In line with solving the city's traffic woes, just about all of the candidates have come out in favour of extending the city's electric train lines, and MR Sukhumbhand Paribatra has promised to elaborate on specific plans to do so this week. It will be interesting to see how much detail he goes into and whether his plans are backed by extensive research. As the acting governor for the last four years, he should have the edge over his competitors here. He has also proposed building underpasses at 100 railway crossings and intersections and linking all modes of public transit.
Meanwhile, Mr Pongsapat has said that this week he will also make public his plans to smooth the flow of traffic in the city. Previously he has proposed free rides on all non-air-conditioned public buses and free rides on passenger boats on Khlong Saen Saep.

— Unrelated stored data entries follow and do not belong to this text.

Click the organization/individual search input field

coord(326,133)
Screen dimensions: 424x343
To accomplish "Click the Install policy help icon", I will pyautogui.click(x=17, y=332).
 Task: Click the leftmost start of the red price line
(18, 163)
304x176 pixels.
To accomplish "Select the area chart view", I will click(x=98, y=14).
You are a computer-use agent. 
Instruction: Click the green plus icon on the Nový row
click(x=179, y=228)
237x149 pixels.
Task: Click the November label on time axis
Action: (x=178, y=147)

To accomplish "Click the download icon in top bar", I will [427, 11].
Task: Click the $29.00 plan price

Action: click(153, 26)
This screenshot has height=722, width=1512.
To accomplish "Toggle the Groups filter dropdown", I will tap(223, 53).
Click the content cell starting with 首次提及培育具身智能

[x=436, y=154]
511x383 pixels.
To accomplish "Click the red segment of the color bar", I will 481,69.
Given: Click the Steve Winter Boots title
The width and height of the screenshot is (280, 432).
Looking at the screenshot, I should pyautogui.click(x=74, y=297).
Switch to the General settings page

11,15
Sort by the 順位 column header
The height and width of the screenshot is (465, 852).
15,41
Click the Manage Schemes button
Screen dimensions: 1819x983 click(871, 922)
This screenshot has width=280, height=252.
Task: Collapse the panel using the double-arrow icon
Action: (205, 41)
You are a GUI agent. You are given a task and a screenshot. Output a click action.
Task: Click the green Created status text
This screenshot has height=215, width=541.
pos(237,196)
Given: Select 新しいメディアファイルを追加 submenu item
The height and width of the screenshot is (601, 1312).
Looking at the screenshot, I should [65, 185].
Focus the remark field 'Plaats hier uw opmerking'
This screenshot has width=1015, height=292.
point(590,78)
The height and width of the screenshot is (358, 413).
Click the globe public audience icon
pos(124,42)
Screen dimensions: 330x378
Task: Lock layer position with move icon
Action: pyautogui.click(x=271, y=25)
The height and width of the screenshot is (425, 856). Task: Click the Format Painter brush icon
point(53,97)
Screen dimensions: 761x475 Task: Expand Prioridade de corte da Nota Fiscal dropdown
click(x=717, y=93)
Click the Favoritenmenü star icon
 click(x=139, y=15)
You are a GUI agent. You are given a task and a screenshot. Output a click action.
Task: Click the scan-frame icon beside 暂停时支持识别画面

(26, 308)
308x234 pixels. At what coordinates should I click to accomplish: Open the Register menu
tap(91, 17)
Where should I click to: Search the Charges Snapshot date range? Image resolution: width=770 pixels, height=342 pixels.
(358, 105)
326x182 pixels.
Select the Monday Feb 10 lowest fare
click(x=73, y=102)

According to one report, Prime Minister Yingluck Shinawatra wants Mr Pongsapat to come up with more realistic campaign policies and to emphasise his advantage of being able to cooperate smoothly with the government. This is, of course, a reference to the well publicised feud that arose between MR Sukhumbhand and the Pheu Thai government on how to handle the devastating floods of late 2011. This situation aggravated the crisis and hurt the country's image in the eyes of the world.
The eight major candidates were on hand to give brief sketches of their campaign policies at Silpakorn University on Friday, and in their defence there were some interesting ideas offered, though again without much elaboration. Mr Pongsapat proposed constructing pavements on the banks of the Chao Phraya from Rama VIII Bridge to Sathon Bridge, which would undoubtedly allow the city to capitalise on its most outstanding natural feature.
Probably the most interesting presentation was from independent candidate Kosit Suvinijjit, who along with several other candidates emphasised developing Rattanakosin Island as a tourist centre. He promoted luk thung music venues in each of the 50 districts of Bangkok and promised to ensure that at least 1% of the workforce in each district would be made up of disabled people.
On a grander scale, he said that he would revitalise Bangkok's canals to return the old comparison of the city as the "Venice of the East". Presumably in conjunction with this project, he would implement the construction of small wastewater treatment facilities for each community. While these proposals have somewhat of a "pie in the sky" aspect, they are not as unrealistic as some may believe. It wouldn't be cheap, but it might be just the thing to put the city on a more progressive track. If Mr Kosit can fill in some details in the next few weeks he might be worth another look from the electorate.